Karakteristik yang dimiliki anak sangat penting untuk diketahui dan dipahami, 
agar anak dapat dididik, dibimbing dan dilindungi sesuai dengan keberadaannya 
yang khas dan unik. Beberapa karakter yang khas melekat pada umunya anak 
adalah: banyak bergerak, suka meniru, suka menentang, belum dapat membedakan 
yang benar dan salah, banyak bertanya, memiliki ingatan yang tajam dan 
otomatis, menyukai dorongan semangat, suka bermain dan bergembira, suka 
bersaing, berpikir khayal, perkembangan bahasanya cepat, berperasaan tajam, dan 
belum ajeg dalam pendirian. 

Belum lagi perbedaan latar belakang sosial, ekonomi, budaya, pendidikan dan 
berbagai latar keluarga dan orang tua akan turut berperan dalam pembentukan 
karakter anak secara individual. 

Tindak kekerasan dan penelantaran terhadap anak berdampak buruk bagi tumbuh dan 
kembang mereka secara optimal serta akan menyebabkan anak memiliki 
masalah-masalah dalam tahapan perkembangnya di masa dewasa. Harus dipahami oleh 
orang dewasa (orangtua, pendidik, penegak hukum dan pihak lainnya) bahwa 
kekerasan dan penelantaran pada anak akan menimbulkan dampak kerusakan secara 
fisik, emosional dan traumatis, seperti dampak kesehatan secara umum (luka 
fisik hingga cacat), mengalami kesulitan belajar, konsep diri yang buruk, 
rendah diri, tidak memiliki kepercayaan pada orang lain, dan menutup diri. 

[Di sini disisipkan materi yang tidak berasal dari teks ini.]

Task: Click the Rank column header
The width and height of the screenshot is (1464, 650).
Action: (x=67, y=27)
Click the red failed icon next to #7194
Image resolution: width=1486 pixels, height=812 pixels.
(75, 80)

Bahkan kekerasan pada anak dapat menyebabkan anak bertingkah laku agresif, atau 
depresi, tidak mampu bersosialisasi dengan baik dengan lingkungannya, 
memunculkan tingkah laku bermasalah dan menggunakan obat-obatan terlarang, 
bertingkah laku menyakiti diri sendiri hingga bunuh diri. Anak korban kekerasan 
juga cenderung akan menjadi pelaku kekerasan setelah mereka dewasa.